- **EXERCISE INPUTS**:
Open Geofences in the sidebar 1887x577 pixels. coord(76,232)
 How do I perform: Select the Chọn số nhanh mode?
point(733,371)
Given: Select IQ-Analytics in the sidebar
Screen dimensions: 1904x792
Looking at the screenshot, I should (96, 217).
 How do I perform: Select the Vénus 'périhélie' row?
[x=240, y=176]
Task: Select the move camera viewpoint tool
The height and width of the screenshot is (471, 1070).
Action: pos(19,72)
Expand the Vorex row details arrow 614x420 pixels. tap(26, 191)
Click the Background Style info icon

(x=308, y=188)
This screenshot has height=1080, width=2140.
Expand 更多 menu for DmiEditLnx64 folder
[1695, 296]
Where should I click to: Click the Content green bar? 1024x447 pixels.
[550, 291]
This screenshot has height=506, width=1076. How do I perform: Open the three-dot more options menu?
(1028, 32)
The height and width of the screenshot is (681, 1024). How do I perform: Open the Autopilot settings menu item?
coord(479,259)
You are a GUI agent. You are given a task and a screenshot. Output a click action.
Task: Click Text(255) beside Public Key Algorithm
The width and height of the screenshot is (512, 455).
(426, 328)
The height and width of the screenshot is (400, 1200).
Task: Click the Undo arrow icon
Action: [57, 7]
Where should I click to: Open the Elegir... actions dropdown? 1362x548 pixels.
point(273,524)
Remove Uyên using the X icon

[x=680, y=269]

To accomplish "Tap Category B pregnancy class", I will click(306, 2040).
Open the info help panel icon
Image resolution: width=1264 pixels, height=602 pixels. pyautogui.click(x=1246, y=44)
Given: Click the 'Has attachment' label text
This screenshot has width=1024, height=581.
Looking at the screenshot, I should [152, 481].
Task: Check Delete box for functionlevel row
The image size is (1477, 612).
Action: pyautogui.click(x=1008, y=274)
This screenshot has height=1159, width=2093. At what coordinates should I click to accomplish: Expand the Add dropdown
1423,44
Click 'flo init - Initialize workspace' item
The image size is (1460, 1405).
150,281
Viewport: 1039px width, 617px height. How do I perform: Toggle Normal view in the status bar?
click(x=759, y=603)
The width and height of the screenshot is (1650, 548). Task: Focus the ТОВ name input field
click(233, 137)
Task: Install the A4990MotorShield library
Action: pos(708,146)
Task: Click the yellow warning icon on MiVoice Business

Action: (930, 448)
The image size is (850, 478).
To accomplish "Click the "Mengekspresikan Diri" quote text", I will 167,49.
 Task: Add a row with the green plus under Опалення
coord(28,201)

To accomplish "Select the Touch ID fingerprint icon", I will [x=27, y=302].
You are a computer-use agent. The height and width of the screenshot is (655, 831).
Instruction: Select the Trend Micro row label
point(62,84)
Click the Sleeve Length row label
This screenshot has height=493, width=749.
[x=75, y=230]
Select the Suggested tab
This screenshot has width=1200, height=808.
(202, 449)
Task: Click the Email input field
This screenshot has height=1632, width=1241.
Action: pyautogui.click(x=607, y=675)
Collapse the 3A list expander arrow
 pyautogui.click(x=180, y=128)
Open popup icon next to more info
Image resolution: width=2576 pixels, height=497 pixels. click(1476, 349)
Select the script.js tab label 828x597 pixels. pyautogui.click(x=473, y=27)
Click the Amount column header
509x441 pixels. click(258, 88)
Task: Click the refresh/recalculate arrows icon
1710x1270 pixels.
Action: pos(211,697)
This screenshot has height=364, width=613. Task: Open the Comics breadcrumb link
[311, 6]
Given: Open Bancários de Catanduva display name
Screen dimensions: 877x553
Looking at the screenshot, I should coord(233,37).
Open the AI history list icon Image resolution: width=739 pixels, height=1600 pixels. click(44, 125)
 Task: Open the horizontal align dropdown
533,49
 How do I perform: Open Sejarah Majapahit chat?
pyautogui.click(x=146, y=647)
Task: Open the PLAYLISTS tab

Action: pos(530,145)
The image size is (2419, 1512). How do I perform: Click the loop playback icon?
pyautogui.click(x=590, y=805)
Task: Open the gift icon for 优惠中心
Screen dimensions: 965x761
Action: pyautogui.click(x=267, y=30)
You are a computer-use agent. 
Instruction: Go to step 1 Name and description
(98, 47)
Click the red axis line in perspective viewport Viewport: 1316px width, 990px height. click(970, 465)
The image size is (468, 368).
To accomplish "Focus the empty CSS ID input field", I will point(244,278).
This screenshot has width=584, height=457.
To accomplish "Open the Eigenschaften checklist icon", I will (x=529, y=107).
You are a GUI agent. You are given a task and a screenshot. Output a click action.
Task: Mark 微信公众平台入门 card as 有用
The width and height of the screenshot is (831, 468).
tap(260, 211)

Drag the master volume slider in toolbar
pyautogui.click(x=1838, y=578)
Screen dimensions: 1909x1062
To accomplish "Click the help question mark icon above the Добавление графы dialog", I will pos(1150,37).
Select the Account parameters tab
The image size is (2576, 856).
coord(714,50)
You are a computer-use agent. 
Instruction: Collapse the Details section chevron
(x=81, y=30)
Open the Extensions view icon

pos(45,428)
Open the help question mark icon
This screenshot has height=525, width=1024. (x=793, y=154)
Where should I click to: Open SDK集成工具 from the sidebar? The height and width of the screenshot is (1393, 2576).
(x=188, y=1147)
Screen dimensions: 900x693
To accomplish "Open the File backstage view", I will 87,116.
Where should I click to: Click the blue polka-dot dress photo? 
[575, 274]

- **GOAL**: Can you duplicate the lines starting with the one containing "This screenshot has height=506, width=1076." and going on through the one containing "Action: (930, 448)", with both of those included?

- **THE OUTPUT**:
This screenshot has height=506, width=1076. How do I perform: Open the three-dot more options menu?
(1028, 32)
The height and width of the screenshot is (681, 1024). How do I perform: Open the Autopilot settings menu item?
coord(479,259)
You are a GUI agent. You are given a task and a screenshot. Output a click action.
Task: Click Text(255) beside Public Key Algorithm
The width and height of the screenshot is (512, 455).
(426, 328)
The height and width of the screenshot is (400, 1200).
Task: Click the Undo arrow icon
Action: [57, 7]
Where should I click to: Open the Elegir... actions dropdown? 1362x548 pixels.
point(273,524)
Remove Uyên using the X icon

[x=680, y=269]

To accomplish "Tap Category B pregnancy class", I will click(306, 2040).
Open the info help panel icon
Image resolution: width=1264 pixels, height=602 pixels. pyautogui.click(x=1246, y=44)
Given: Click the 'Has attachment' label text
This screenshot has width=1024, height=581.
Looking at the screenshot, I should [152, 481].
Task: Check Delete box for functionlevel row
The image size is (1477, 612).
Action: pyautogui.click(x=1008, y=274)
This screenshot has height=1159, width=2093. At what coordinates should I click to accomplish: Expand the Add dropdown
1423,44
Click 'flo init - Initialize workspace' item
The image size is (1460, 1405).
150,281
Viewport: 1039px width, 617px height. How do I perform: Toggle Normal view in the status bar?
click(x=759, y=603)
The width and height of the screenshot is (1650, 548). Task: Focus the ТОВ name input field
click(233, 137)
Task: Install the A4990MotorShield library
Action: pos(708,146)
Task: Click the yellow warning icon on MiVoice Business

Action: (930, 448)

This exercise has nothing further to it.